# Price is not negotiable



## John zachow (May 2, 2017)

https://detroit.craigslist.org/okl/bik/6114613375.html


----------



## Maskadeo (May 2, 2017)

That makes the transaction easier!!!


----------



## stoney (May 2, 2017)

Hope they are not sitting near the phone or computer waiting for a buyer.


----------



## vincev (May 2, 2017)

lol,what a sweet deal.


----------



## WetDogGraphix (May 2, 2017)




----------



## barneyguey (May 2, 2017)




----------



## Handle Bar Hoarder (May 2, 2017)

stoney said:


> Hope they are not sitting near the phone or computer waiting for a buyer.



ya it will be a long wait


----------



## bikecrazy (May 2, 2017)

Craig's list strikes again. Must be an American Pickers fan.


----------



## Krakatoa (May 2, 2017)

"..find the few missing pieces and you get a 2000.00 dollar bike price is not negotiable"

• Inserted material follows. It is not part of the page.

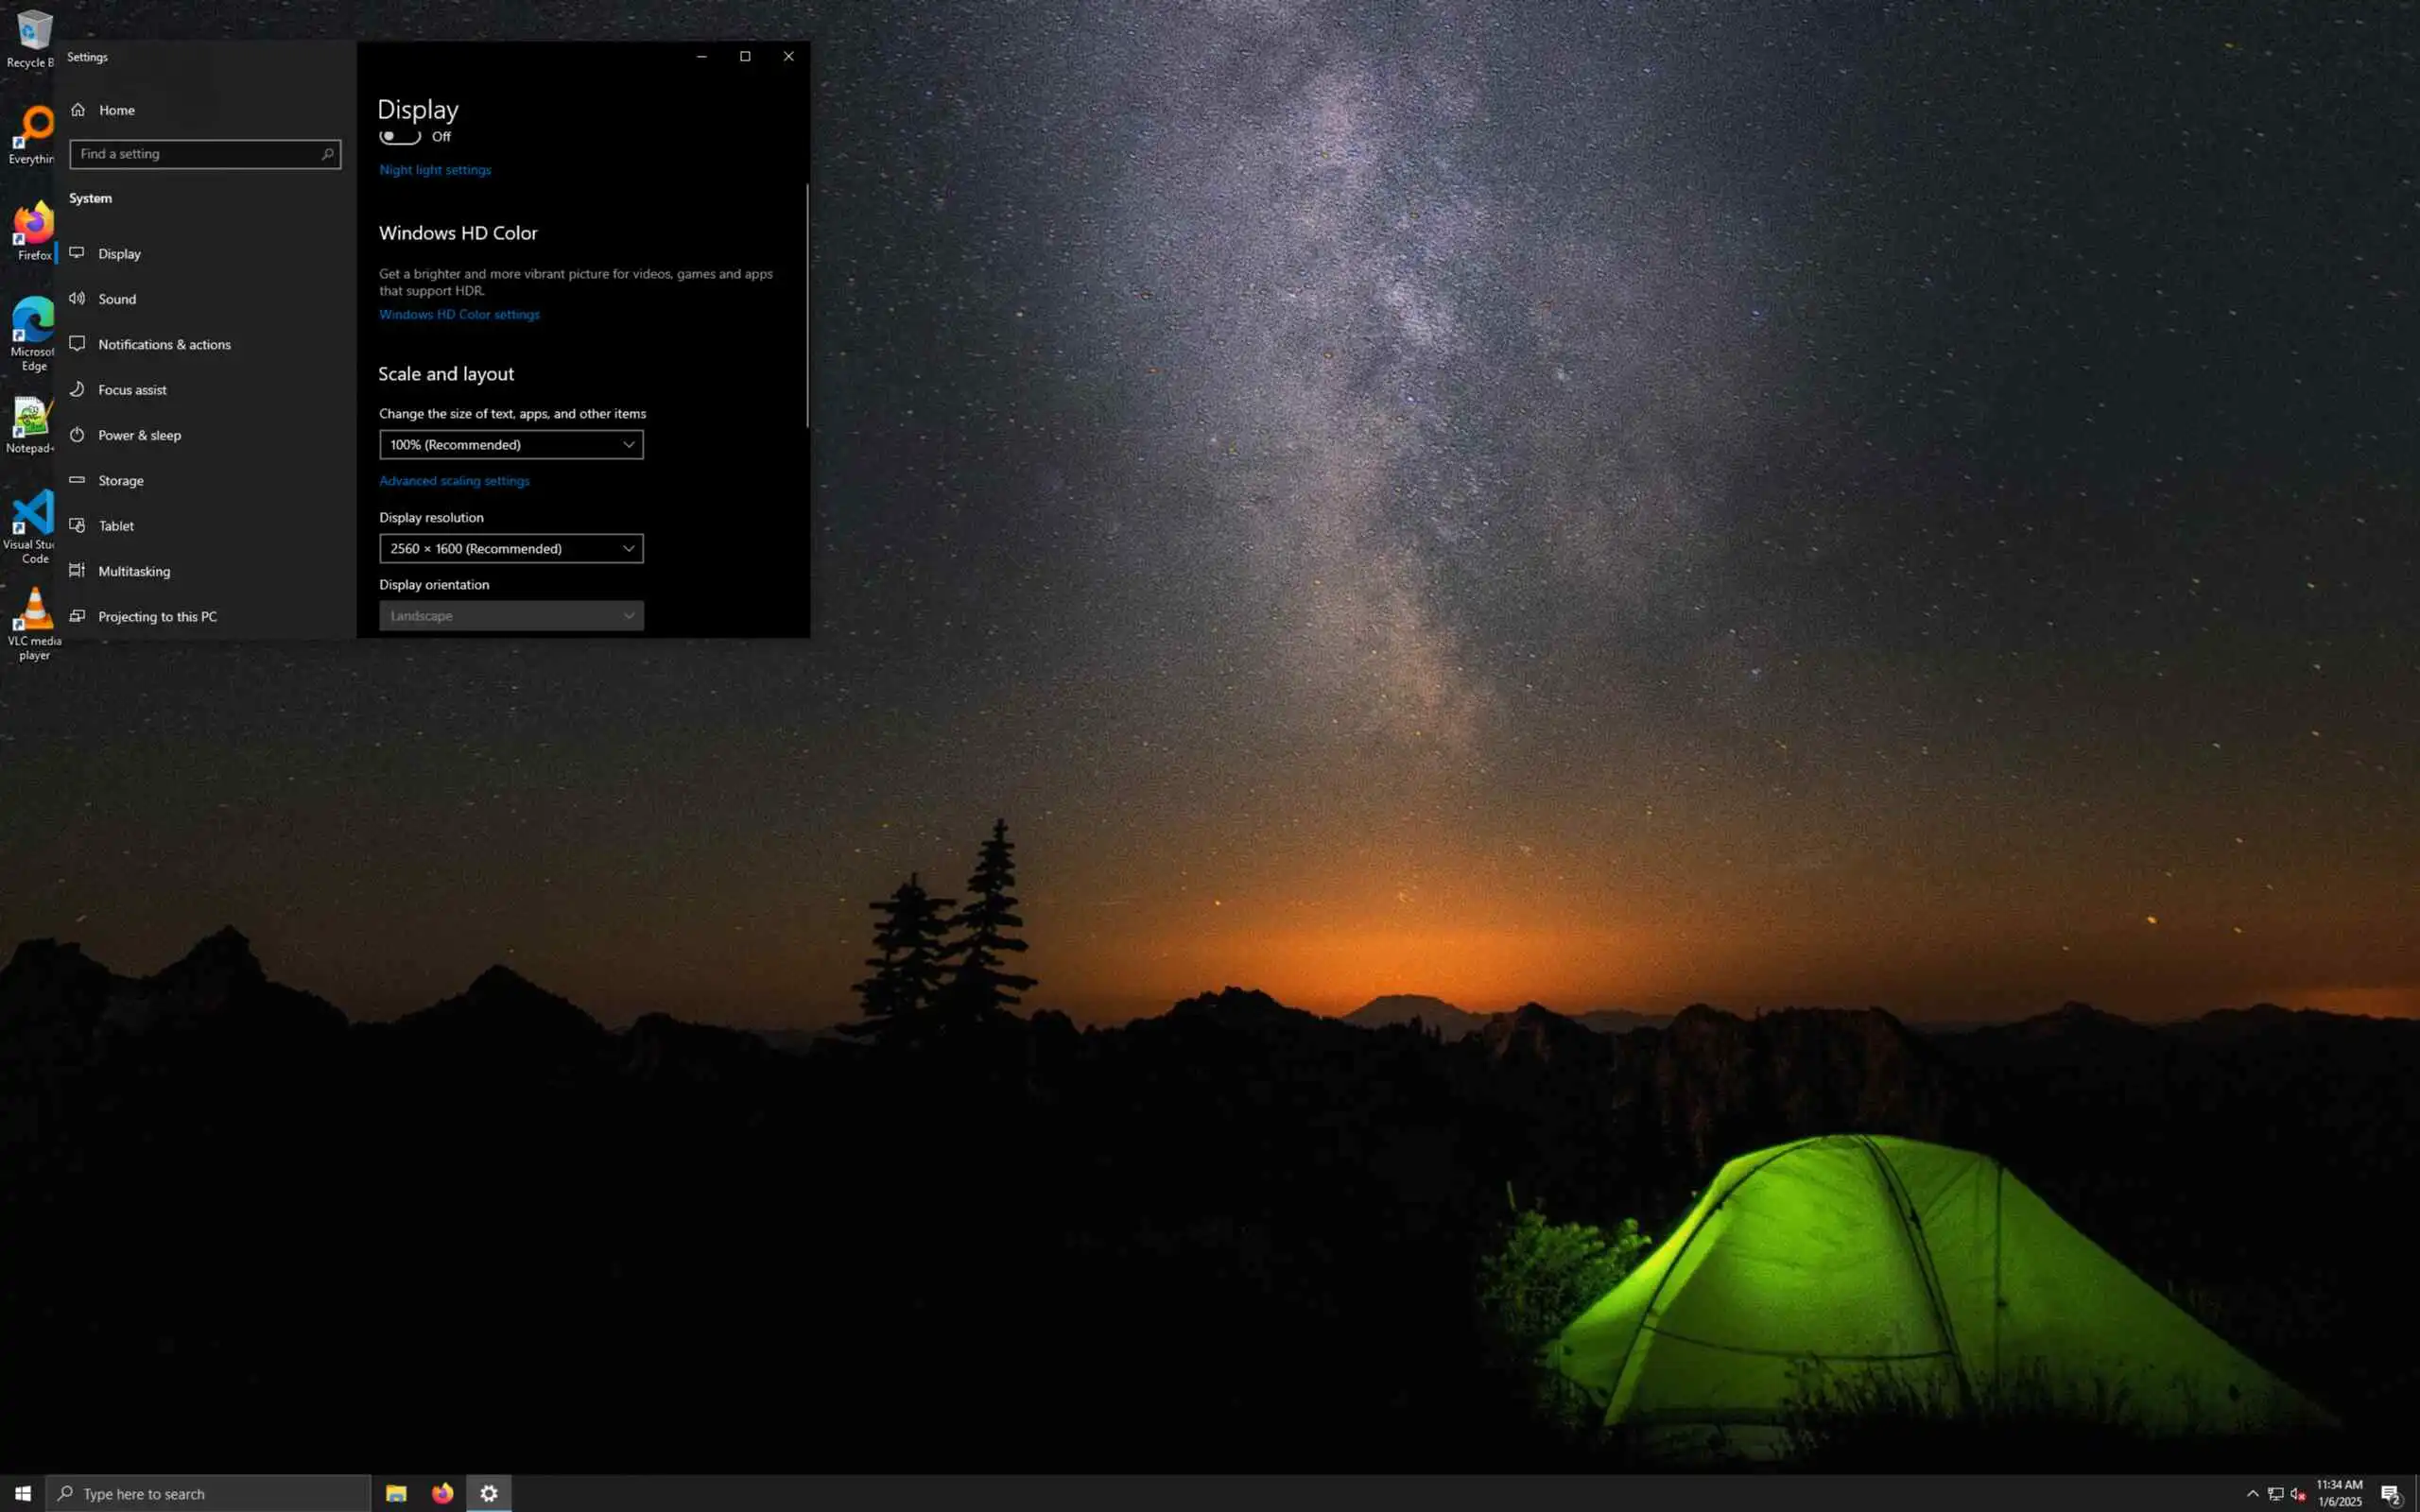2420x1512 pixels.
Task: Open Windows HD Color settings link
Action: [x=459, y=314]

It should say "More than a few pieces are missing and when you find them you'll have $2000 into a $1000 bike!!".


----------



## bricycle (May 3, 2017)

then my funds are non-negotiable...Ha!


----------



## John zachow (May 3, 2017)

First price drop at the 17 hour mark 
https://detroit.craigslist.org/okl/bik/6114613375.html


----------



## bobcycles (May 3, 2017)

Dam   I wanted to offer 700


----------



## SHO2010 (May 6, 2017)

Another dreamer.


----------



## zephyrblau (May 6, 2017)

seems to me this bike, or one just like it, was offered a couple of years ago with the same ... just-replace-a-few-parts-and-you'll-have-a-big-dollar-bike BS. 
I suppose there's a simple reason why the current owner isn't taking his own advice


----------